The American people can’t believe the mainstream news and they can’t believe TV documentaries. In fact, believe nothing.
Well I guess there isn't enough legit white racism to go around.
originally posted by: CriticalStinker
a reply to: iTruthSeeker
There is enough to make a documentary about for sure. You could do a documentary for bigotry out of any demographic. Not enough though to validate the narrative there is nearly the amount to their claims.
originally posted by: Indigent
umm who would i believe, everyone or the one right winged blog.
The network said it had learned from producers Friday night that “cash payments — which we currently understand to be nominal — were made in the field to some participants in order to facilitate access,” in a prepared statement released just hours before the start of Christmas Eve. “While we stand behind the intent of the series and the seriousness of the content, these payments are a direct violation of A&E’s policies and practices for a documentary. We had previously provided assurances to the public and to our core partners – including the Anti-Defamation League and Color of Change – that no payment was made to hate group members, and we believed that to be the case at the time. We have now decided not to move forward with airing this project.”
The subjects of a TV documentary series about the Ku Klux Klan abruptly canceled last week by A&E allege to Variety that significant portions of what was filmed were fabricated by the producers.

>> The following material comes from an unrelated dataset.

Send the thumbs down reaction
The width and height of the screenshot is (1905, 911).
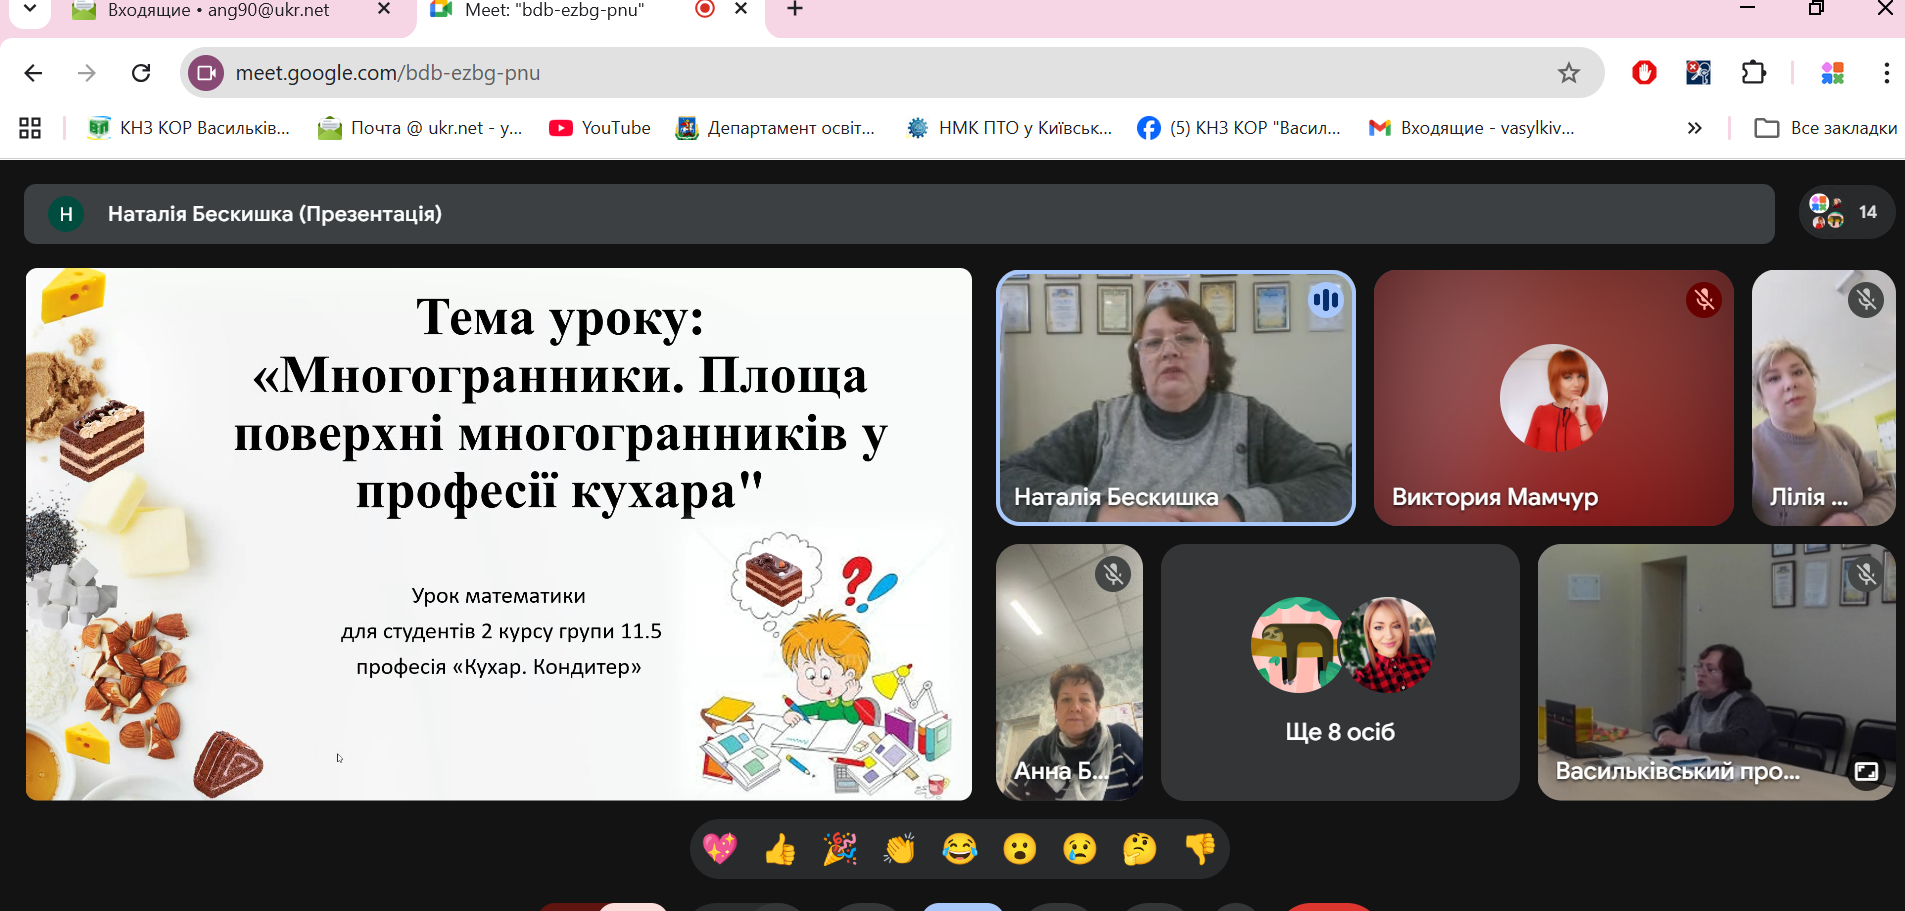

Some KKK leaders divulged that they were paid hundreds of dollars in cash each day of filming to compel them on camera to distort the facts of their lives to fit the documentary’s predetermined narrative: tension between Klan members and relatives of theirs who wanted to get out of the Klan.
The findings are based on an exclusive Variety investigation based on interviews with over two dozen individuals in and around the KKK who cooperated with the documentary in at least six U.S. states.
...
The KKK leaders who were interviewed by Variety detailed how they were wooed with promises the program would capture the truth about life in the organization; encouraged not to file taxes on cash payments for agreeing to participate in the filming; presented with pre-scripted fictional story scenarios; instructed what to say on camera; asked to misrepresent their actual identities, motivations and relationships with others, and re-enacted camera shoots repeatedly until the production team was satisfied.
The production team even paid for material and equipment to construct and burn wooden crosses and Nazi swastikas, according to multiple sources including Richard Nichols, who is one of the featured subjects of the documentary series as the Grand Dragon of a KKK cell known as the Tennessee White Knights of the Invisible Empire. He also said he was encouraged by a producer to use the epithet “'n-word'” in interviews.
originally posted by: SlapMonkey
originally posted by: CriticalStinker
a reply to: iTruthSeeker
There is enough to make a documentary about for sure. You could do a documentary for bigotry out of any demographic. Not enough though to validate the narrative there is nearly the amount to their claims.
To be fair, bigotry is not synonymous with racism. They mean different things--racism, IMO, is bigotry taken to many more levels of ignorance and hatred.